Under Yeltsin, collective-farm workers got symbolic shares of their farms,
but the relationship between managers and workers didn't change. Demand
collapsed, and there was no incentive because there was no pay.
     "We didn't think there would be all these senseless reforms and the
village would disappear. Everyone started to leave for the cities because
there was no salary," Victor Lyovin said.
     When he thinks about the future of Vednoye, Syomin feels a clenching
fear. If the struggling cooperative farms in the region collapse, then, he
believes, the villages themselves will convulse and die and no one in Russia
will even notice.
     Vednoye's collective farm used to run 20,000 sheep and 10,000 tons of
grain a year in Soviet times. No sheep are left, and grain production is a
third of what it was then. One bad harvest could break it, Syomin fears.
Higher electricity prices could kill it in two or three years.
     "If the cooperatives collapse, the whole infrastructure will collapse.
The machinery will fall into ruin, and everything will be left abandoned.
The
people will be left to help themselves," Syomin said. "We're totally
dependent on the cooperative."
     Valery Patsiorkovsky, a professor at the Institute of Socioeconomic and
Population Issues in Moscow, predicts major upheavals that will lead to a
sharp contraction in the rural population, a change that he sees as
necessary
and inevitable for the sake of agricultural efficiency.
     "Young people watch TV and have access to computers, so they know
there's another life outside the village. They also know they'd have to work
very hard if they stayed in the village," he said. "We are in the
Information
Age, and the young people know it. I think in the Information Age we don't
need millions of people in rural areas."
     There has been no census since 1989, but according to a 1997
demographic
report by the State Committee of Statistics, about 27% of Russia's 147
million population live in rural areas compared with 73% in 1939. Seventeen
percent of Russia's population work in agriculture compared with 4% in the
U.S.
     Patsiorkovsky argues that villages will inevitably suck up all the
resources of collective farms, until the farms collapse. Eventually a new
farming system will emerge, with each farm under a single owner and a dozen
workers instead of 200 to 250 employees.
     In a study from 1993 to 1997, Patsiorkovsky examined the differences
between villagers in Russia and farm families in Missouri.

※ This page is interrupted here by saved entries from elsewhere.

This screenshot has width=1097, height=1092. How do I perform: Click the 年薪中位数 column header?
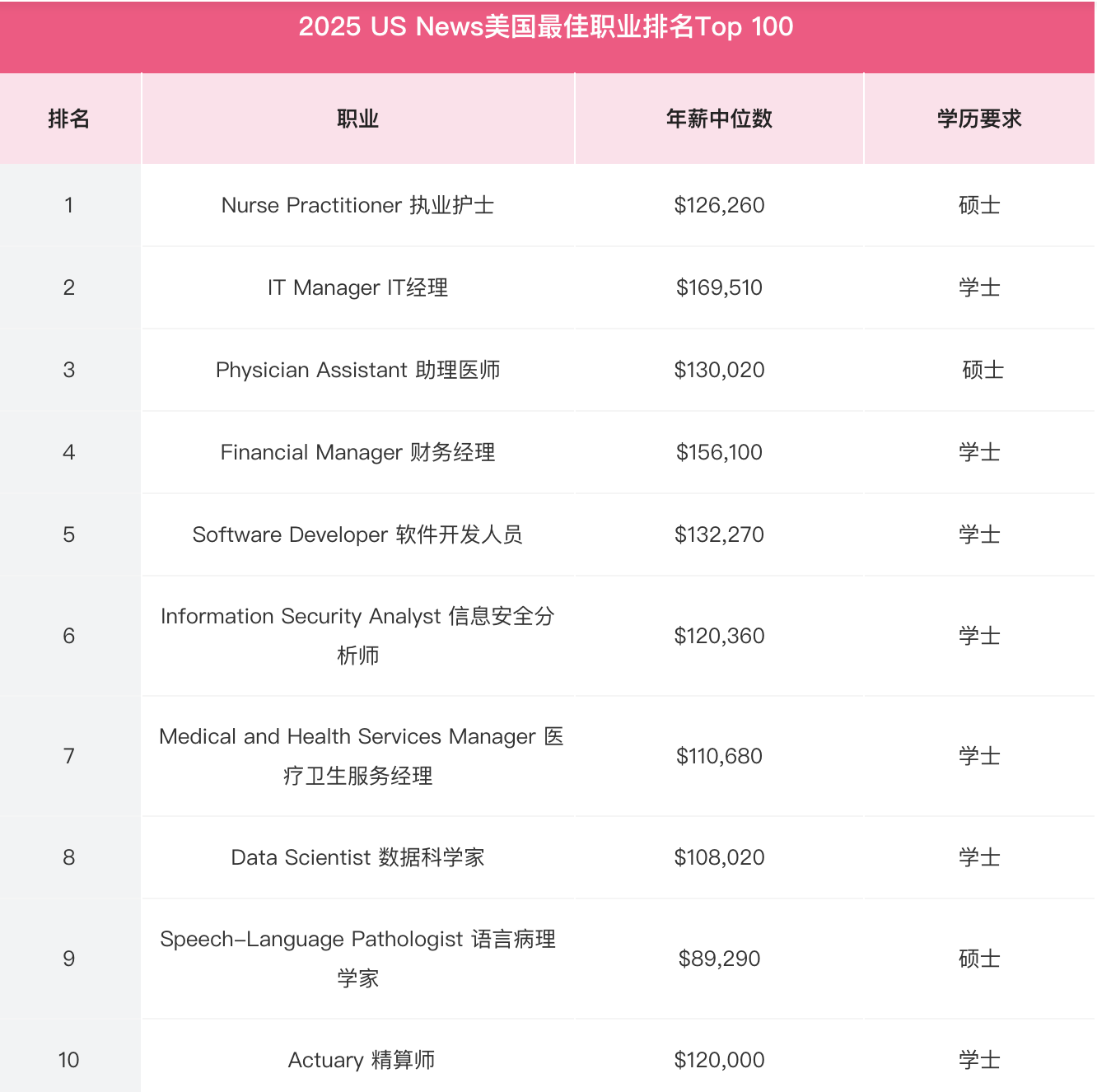[x=719, y=119]
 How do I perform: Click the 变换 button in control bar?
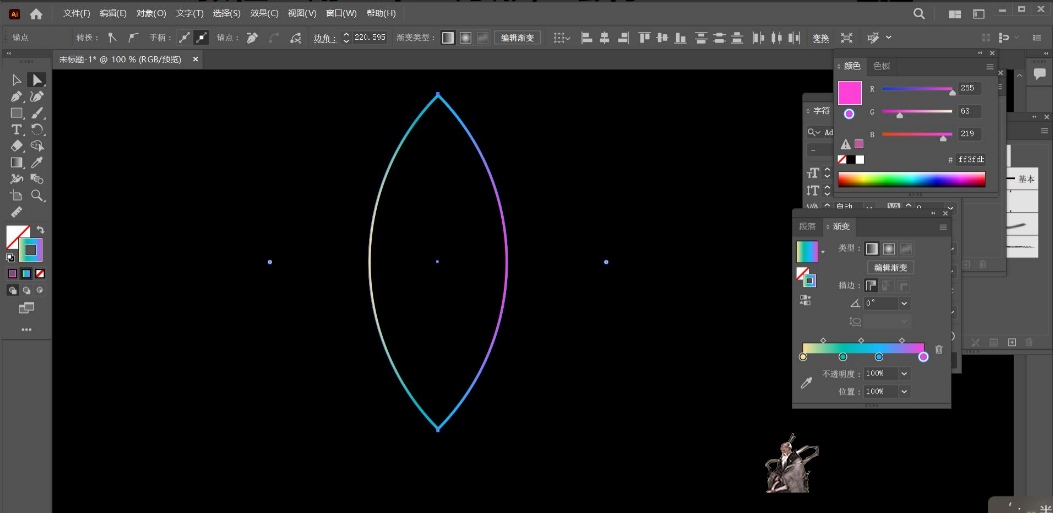[x=821, y=38]
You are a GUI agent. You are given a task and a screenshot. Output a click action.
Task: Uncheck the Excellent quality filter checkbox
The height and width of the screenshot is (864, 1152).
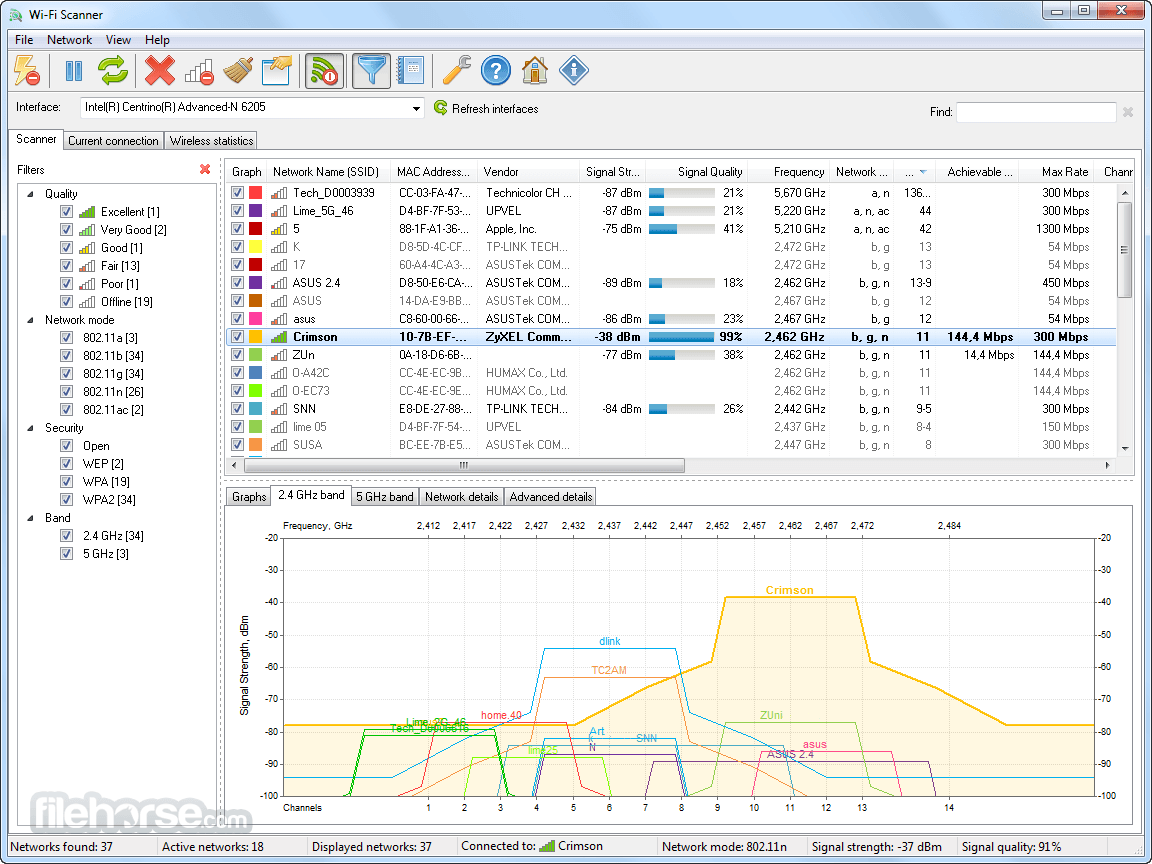pos(67,212)
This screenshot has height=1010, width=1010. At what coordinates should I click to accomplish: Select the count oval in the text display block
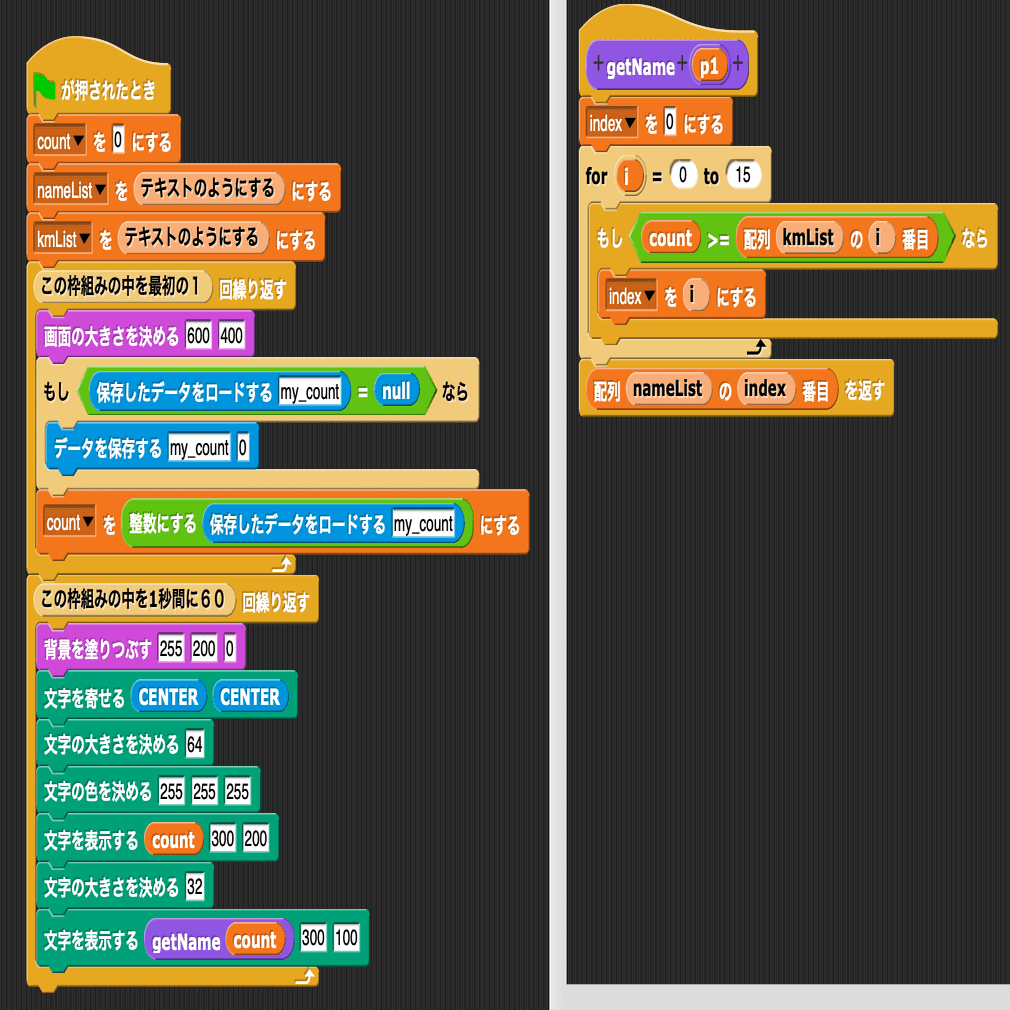172,839
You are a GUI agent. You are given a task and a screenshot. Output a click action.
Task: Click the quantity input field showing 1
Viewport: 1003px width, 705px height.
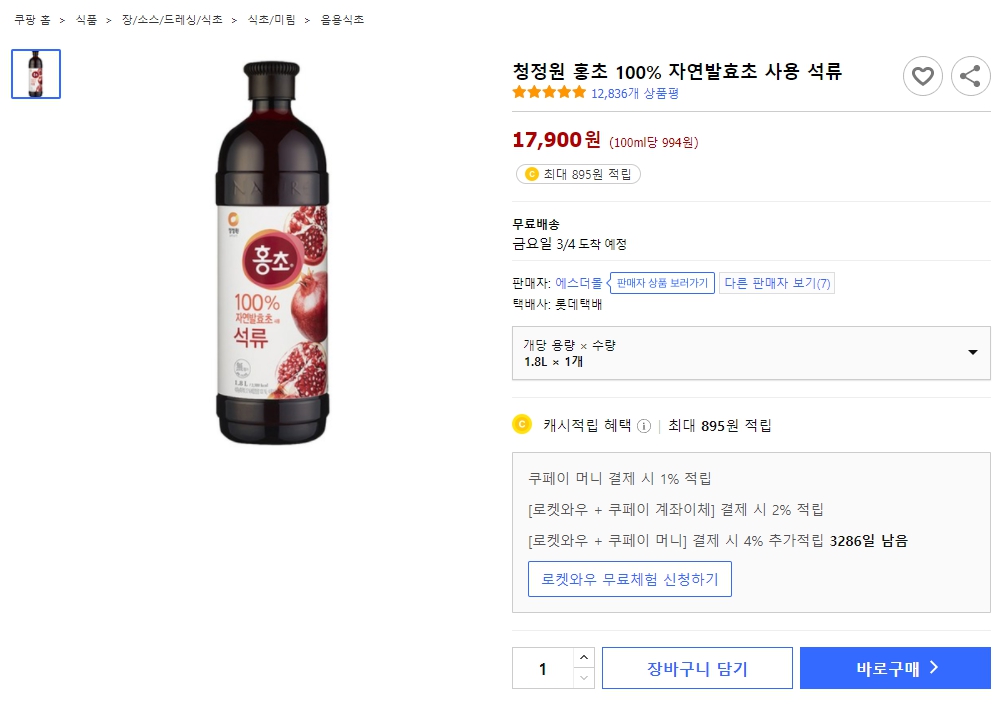click(545, 667)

     The striking difference, posted in bar charts on his wall, was their
outlook. In the Russian villages, 65% suffered feelings of deep fear or
depression, compared with 26% in Missouri. The most optimistic in Russia
felt
sadder and more pessimistic than the most depressed people in Missouri.
     In Missouri, the level of stress and depression was fairly constant
through all age groups, except for higher levels among people in their 40s.
In Russia, the numbers of village people who felt depressed or afraid grew
steadily the older they got.
     Ask Baba Manya about her happy memories, and she pauses, considers and
shrugs. Ask her about her regrets, and she says that she lost some bees
recently and that her body aches nowadays.
     In her youth, she loved to dance, but her husband was "serious and
strict."
     To a patient listener, she releases the ancient secrets of her heart.
It
is not a happy story--her mother forced her to marry a tractor driver, whom
she never loved, because his family was well-off.
     Her one true love, remembered to this day, was a boy called Misha whose
family was poor. "He was handsome, he was interesting. We were deeply in
love," she said. "But we had to face facts."
     In the early 1960s, after her husband's death, Lyovina chose a spot
above the pond to set her house and hired men to build it, imagining that
her
family would always be here.
     "I'm just thinking whom I built all this for," she said, standing
outside the crumbling front wall of her house. "I built it for no one."